3.5.5. X-ray diffraction analysis (XRD). The structures of the PANI/rGO nanocomposites were further elucidated through powder X-ray diffraction (XRD) analyses. These analyses were conducted to investigate the elemental composition, carbon bonding, morphology, and crystallinity of the nanocomposites.¹³¹Fig. 10 illustrates the XRD patterns of pure rGO and PANI, as well as PANI/rGO (1, 3, and 5 wt%) nanocomposites. The XRD measurements were conducted over an angular range of 10° ≤ 2θ ≤ 60°, utilizing a scanning rate of 6° min⁻¹ with a step size of 0.02°. In the XRD analysis of PANI, small diffraction peaks were observed at 15.20°, 20.20°, and a distinct peak at 25.50°, corresponding to the (011), (020), and (200) Bragg's reflections, correspondingly. These peaks are indicative of the crystalline planes associated with the emeraldine salt state of PANI.¹³² The XRD pattern of rGO displayed peaks at 2θ = 26.51° and 44.40°, representing the characteristic (002) and (100) peaks of graphite-like structures, respectively. The intensities of these peaks amplified as a result of the interaction between rGO and PANI chains in different proportions.¹⁰¹

Fig. 10 XRD patterns of pure PANI, rGO, and PANI/rGO nanocomposites.
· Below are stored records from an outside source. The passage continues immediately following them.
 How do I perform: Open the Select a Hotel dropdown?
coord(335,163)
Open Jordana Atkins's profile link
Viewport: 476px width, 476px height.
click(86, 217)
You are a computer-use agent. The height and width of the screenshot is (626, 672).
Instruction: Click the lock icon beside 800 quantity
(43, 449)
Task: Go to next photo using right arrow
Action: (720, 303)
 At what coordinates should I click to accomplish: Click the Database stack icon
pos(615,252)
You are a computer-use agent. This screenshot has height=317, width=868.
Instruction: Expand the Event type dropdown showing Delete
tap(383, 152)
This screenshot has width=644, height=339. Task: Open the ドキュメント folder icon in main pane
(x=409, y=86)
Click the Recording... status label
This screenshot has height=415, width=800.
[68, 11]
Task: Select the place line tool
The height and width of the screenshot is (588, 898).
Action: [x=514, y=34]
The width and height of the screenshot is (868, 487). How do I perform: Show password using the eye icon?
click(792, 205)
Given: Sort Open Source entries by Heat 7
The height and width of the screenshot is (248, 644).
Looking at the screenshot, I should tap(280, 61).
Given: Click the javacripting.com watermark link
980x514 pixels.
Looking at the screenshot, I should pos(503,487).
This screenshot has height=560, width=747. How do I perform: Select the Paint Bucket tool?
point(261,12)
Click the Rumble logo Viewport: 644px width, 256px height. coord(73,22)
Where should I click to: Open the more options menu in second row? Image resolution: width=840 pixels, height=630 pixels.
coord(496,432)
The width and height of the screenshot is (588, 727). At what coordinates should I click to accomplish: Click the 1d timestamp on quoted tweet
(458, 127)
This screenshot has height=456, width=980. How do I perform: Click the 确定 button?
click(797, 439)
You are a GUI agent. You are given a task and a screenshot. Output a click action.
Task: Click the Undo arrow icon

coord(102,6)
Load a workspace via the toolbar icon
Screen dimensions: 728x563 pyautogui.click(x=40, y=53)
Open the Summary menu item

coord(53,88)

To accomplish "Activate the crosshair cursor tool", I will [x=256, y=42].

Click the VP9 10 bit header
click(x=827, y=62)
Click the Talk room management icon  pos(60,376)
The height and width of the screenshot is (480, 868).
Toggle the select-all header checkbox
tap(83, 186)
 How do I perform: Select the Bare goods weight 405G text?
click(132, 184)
Upon forming the PANI/rGO nanocomposites, new peaks surfaced, demonstrating a shift compared to the pristine rGO peaks. This shift is ascribed to the π–π bond stacking of the benzene rings in PANI with rGO. Particularly, the peak at 2θ = 25.50° in pure PANI shifted to 26.60° when PANI was blended with rGO, signifying a substantial interaction between rGO particles and PANI chains.²¹ Moreover, the XRD analysis of rGO/PANI nanocomposites revealed diffraction peaks similar to those observed in PANI or rGO, suggesting the absence of additional crystalline structures in the nanocomposite samples. Based on these outcomes, it can be resolved that the characteristic diffraction peaks indicate extensive physical and chemical interactions between rGO and PANI chains. These interactions include H-bonds, electrostatics, and π–π coordination interactions.¹⁰¹

3.6. X-ray photoelectron spectroscopy (XPS)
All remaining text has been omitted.